FlatFileItemReader - Reads one row at a time from the file
ItemProcesor - Transforms the row from the file into a List<MyObject> and returns the List. That is, each row in the file is broken down into a List<MyObject> (1 row in file transformed to many output rows).
ItemWriter - Writes the List<MyObject> to a database table. (I used this implementation to unpack the list received from the processor and delegae to a JdbcBatchItemWriter)

Question

At point 2) The processor can return a List of 100000 MyObject instances.
At point 3), The delegate JdbcBatchItemWriter will end up writing the entire List with 100000 objects to the database.

My question is : The JdbcBatchItemWriter does not allow a custom batch size. For all practical purposes, the batch-size = commit-interval for the step. With this in mind, is there another implementation of an ItemWriter available in Spring Batch that allows writing to the database and allows configurable batch size? If not, how do go about writing a custom writer myself to acheive this?

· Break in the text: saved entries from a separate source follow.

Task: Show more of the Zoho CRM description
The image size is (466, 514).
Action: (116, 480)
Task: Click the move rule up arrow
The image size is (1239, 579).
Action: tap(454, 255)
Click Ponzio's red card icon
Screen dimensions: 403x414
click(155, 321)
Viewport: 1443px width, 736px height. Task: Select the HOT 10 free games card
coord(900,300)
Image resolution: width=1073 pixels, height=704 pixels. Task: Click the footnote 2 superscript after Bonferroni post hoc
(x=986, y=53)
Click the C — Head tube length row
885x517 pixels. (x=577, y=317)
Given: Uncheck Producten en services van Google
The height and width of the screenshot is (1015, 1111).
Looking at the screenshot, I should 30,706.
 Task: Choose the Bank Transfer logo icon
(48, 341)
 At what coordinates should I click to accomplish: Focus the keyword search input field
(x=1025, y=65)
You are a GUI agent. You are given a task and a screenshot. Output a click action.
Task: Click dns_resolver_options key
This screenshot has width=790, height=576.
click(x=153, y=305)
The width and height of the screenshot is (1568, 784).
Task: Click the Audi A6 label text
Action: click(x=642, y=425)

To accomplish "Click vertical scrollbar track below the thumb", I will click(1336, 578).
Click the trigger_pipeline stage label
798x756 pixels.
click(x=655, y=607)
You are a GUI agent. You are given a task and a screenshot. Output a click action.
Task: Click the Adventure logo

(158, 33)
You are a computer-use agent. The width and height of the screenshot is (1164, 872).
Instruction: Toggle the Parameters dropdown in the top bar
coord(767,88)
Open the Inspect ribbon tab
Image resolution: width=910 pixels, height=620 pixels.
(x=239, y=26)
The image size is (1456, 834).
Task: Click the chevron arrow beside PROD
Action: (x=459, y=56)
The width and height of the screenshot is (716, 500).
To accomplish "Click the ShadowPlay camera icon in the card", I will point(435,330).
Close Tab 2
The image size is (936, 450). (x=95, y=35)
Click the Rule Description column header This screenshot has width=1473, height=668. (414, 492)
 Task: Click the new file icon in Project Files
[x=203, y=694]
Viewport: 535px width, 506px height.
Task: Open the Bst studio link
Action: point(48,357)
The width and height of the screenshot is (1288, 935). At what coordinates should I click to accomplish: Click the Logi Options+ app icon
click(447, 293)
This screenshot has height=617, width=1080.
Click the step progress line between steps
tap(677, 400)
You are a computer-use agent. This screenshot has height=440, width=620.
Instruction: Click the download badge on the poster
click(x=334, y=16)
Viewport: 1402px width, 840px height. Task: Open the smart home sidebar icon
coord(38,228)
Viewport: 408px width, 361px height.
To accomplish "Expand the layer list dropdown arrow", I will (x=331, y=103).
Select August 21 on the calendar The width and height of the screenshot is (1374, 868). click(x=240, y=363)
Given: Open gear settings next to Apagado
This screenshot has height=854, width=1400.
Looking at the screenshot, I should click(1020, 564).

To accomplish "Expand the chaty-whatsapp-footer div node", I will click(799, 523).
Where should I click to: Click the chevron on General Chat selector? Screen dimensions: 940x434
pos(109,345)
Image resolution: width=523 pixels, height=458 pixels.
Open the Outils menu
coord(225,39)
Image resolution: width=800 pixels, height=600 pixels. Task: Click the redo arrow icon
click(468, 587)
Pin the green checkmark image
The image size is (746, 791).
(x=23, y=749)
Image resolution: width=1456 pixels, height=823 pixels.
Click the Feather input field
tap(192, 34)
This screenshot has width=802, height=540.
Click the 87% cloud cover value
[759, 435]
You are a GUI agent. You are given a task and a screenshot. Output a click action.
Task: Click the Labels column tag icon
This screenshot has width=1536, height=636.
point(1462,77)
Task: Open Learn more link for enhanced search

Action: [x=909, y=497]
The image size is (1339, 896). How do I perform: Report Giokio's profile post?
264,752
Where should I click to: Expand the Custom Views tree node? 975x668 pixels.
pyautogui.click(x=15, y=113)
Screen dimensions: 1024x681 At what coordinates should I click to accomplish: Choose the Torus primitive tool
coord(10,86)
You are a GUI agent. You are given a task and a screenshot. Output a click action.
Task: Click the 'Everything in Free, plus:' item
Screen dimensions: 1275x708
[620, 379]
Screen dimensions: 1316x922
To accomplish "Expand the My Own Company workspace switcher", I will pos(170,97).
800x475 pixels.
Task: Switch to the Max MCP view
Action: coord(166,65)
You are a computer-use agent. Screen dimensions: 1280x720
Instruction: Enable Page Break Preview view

Mahmoud Ben Hassine · Accepted Answer · 2019-10-24 09:41:22Z

2

I see no obvious way to set the batch size on the JdbcBatchItemWriter. However, you can extend the writer and use a custom BatchPreparedStatementSetter to specify the batch size. Here is a quick example:

public class MyCustomWriter<T> extends JdbcBatchItemWriter<T> {

    @Override
    public void write(List<? extends T> items) throws Exception {
        namedParameterJdbcTemplate.getJdbcOperations().batchUpdate("your sql", new BatchPreparedStatementSetter() {
            @Override
            public void setValues(PreparedStatement ps, int i) throws SQLException {
                // set values on your sql
            }

            @Override
            public int getBatchSize() {
                return items.size(); // or any other value you want
            }
        });
    }

}

The StagingItemWriter in the samples is an example of how to use a custom BatchPreparedStatementSetter as well.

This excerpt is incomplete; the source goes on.